Look through the entries. Copy each line that has the word "message".

-------- Supplied records --------

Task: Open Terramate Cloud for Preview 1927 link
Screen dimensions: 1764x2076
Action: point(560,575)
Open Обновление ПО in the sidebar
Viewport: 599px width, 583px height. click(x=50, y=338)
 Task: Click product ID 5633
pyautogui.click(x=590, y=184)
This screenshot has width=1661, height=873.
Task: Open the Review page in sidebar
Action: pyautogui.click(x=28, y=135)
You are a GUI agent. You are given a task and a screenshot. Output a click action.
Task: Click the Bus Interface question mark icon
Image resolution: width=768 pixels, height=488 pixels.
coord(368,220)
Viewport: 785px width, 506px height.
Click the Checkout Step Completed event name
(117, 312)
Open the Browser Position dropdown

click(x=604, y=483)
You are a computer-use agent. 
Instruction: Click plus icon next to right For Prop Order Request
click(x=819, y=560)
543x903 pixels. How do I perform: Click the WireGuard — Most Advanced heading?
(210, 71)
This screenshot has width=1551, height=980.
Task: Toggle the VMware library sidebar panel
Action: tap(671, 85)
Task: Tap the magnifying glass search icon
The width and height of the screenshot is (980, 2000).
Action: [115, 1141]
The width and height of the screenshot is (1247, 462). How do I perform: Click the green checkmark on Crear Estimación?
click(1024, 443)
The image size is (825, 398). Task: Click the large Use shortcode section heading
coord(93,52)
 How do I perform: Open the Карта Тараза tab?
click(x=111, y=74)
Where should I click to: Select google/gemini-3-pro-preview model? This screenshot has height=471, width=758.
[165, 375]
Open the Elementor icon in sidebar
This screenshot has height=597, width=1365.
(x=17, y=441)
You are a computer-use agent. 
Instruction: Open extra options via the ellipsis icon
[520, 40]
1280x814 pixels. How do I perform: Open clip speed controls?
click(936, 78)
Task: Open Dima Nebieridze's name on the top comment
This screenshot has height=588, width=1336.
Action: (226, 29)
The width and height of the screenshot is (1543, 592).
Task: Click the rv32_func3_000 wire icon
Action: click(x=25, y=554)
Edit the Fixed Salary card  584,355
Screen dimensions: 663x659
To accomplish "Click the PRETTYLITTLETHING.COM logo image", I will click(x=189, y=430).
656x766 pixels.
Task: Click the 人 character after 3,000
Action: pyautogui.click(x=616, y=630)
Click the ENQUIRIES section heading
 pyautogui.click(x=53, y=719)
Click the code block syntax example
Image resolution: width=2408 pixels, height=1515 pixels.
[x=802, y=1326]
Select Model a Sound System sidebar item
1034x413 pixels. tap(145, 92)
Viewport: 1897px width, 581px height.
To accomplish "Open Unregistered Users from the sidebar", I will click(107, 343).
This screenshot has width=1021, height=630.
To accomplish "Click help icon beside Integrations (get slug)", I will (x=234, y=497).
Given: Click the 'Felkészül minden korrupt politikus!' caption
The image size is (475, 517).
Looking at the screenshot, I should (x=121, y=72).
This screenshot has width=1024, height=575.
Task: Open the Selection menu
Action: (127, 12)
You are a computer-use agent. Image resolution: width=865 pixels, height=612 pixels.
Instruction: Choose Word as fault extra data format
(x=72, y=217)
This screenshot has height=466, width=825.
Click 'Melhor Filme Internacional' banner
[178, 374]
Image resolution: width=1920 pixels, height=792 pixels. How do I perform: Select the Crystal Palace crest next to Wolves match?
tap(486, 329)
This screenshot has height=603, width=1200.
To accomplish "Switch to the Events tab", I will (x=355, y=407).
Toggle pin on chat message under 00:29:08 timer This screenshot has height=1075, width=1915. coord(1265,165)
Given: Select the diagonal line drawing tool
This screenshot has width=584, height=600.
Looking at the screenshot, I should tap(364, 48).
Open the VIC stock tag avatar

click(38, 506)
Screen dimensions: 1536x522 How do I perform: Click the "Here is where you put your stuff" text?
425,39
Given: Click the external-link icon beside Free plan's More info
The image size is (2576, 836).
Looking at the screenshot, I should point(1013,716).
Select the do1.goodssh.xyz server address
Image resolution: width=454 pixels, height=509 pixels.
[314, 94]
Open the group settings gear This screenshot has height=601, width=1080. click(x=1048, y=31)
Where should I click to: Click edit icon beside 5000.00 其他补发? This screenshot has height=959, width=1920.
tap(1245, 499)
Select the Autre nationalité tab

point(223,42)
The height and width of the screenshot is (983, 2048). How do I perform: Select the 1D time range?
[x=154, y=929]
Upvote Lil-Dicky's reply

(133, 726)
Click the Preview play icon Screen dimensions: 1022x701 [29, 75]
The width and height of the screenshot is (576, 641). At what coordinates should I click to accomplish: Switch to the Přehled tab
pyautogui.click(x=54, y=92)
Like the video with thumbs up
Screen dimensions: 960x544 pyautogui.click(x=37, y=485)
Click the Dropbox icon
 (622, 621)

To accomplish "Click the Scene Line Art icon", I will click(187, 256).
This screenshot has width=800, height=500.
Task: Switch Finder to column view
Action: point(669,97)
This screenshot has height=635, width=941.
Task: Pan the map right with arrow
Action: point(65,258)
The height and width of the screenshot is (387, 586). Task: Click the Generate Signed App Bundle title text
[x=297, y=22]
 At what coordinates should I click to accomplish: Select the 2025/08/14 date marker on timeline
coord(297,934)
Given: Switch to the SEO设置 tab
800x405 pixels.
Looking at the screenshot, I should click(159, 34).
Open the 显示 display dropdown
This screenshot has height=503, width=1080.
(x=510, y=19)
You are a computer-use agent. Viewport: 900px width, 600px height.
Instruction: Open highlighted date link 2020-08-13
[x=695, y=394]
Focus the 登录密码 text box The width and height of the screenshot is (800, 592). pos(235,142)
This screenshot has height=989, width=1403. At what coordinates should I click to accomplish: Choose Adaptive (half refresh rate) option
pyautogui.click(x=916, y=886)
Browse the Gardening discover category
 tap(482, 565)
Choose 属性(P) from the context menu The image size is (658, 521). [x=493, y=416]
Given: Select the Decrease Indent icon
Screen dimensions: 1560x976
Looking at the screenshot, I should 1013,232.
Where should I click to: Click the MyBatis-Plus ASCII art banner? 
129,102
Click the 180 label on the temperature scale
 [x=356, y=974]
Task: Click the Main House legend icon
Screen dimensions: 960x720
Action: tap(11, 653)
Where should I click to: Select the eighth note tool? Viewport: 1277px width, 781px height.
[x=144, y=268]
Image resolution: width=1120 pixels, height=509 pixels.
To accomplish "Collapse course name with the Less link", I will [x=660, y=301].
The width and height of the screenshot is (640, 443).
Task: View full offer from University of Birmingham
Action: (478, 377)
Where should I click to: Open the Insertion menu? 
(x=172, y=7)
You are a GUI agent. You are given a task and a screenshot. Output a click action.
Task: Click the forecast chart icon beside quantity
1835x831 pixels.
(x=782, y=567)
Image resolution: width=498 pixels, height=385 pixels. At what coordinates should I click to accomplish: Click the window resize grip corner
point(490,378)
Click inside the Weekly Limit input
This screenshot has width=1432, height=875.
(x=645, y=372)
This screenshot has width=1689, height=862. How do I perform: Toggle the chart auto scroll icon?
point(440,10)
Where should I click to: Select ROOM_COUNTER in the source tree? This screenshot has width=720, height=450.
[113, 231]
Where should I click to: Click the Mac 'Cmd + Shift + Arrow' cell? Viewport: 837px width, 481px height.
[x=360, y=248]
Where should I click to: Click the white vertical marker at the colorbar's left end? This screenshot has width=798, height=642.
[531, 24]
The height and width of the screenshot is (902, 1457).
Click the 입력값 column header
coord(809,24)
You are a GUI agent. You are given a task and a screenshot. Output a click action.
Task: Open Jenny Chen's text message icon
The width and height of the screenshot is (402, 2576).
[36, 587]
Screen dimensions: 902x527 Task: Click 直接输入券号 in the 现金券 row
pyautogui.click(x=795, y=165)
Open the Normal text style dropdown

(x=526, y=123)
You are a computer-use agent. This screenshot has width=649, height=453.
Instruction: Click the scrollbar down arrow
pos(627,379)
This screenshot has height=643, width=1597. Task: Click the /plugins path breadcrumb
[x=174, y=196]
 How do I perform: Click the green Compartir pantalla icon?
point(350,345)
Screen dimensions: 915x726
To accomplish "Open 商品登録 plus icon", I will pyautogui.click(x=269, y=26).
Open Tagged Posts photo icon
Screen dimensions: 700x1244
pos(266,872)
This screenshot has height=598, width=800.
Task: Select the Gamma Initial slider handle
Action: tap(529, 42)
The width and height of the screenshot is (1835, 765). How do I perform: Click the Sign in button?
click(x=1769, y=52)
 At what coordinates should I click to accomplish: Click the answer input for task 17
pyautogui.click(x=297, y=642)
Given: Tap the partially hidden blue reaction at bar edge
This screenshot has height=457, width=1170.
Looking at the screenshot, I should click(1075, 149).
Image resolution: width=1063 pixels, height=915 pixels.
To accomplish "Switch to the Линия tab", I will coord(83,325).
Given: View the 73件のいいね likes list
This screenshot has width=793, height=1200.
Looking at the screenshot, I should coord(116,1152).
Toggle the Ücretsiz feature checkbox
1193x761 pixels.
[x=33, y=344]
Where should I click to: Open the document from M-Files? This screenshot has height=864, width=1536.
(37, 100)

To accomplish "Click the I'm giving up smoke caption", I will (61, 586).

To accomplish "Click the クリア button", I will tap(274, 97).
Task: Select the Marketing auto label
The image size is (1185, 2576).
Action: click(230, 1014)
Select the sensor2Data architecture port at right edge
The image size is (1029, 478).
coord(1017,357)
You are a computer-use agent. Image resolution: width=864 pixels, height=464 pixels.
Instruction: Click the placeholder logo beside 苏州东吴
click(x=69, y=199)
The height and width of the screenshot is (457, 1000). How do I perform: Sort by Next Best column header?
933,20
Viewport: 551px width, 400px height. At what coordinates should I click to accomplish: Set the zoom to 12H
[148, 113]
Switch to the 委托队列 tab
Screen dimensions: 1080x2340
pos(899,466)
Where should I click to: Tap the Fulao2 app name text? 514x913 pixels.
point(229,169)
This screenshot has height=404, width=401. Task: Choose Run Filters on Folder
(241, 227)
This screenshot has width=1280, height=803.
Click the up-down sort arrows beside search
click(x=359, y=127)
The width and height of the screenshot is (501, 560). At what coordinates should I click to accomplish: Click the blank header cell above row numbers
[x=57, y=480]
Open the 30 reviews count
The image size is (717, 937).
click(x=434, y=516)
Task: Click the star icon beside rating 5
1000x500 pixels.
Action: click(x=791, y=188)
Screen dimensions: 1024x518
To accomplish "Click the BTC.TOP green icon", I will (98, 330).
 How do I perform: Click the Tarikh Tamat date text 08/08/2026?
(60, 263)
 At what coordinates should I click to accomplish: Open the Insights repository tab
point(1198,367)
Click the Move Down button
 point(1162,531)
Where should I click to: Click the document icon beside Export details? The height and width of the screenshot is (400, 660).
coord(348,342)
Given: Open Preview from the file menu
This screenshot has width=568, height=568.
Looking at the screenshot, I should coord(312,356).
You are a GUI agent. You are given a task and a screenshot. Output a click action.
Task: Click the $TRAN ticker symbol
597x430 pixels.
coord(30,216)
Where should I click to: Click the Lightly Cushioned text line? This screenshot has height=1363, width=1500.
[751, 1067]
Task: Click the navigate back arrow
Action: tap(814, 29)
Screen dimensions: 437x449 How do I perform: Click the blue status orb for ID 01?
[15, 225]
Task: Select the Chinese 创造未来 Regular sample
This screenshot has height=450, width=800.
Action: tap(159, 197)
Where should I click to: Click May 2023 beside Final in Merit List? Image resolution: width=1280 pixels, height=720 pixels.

--------

Result of this task ▸
Toggle pin on chat message under 00:29:08 timer This screenshot has height=1075, width=1915. coord(1265,165)
Task: Open Jenny Chen's text message icon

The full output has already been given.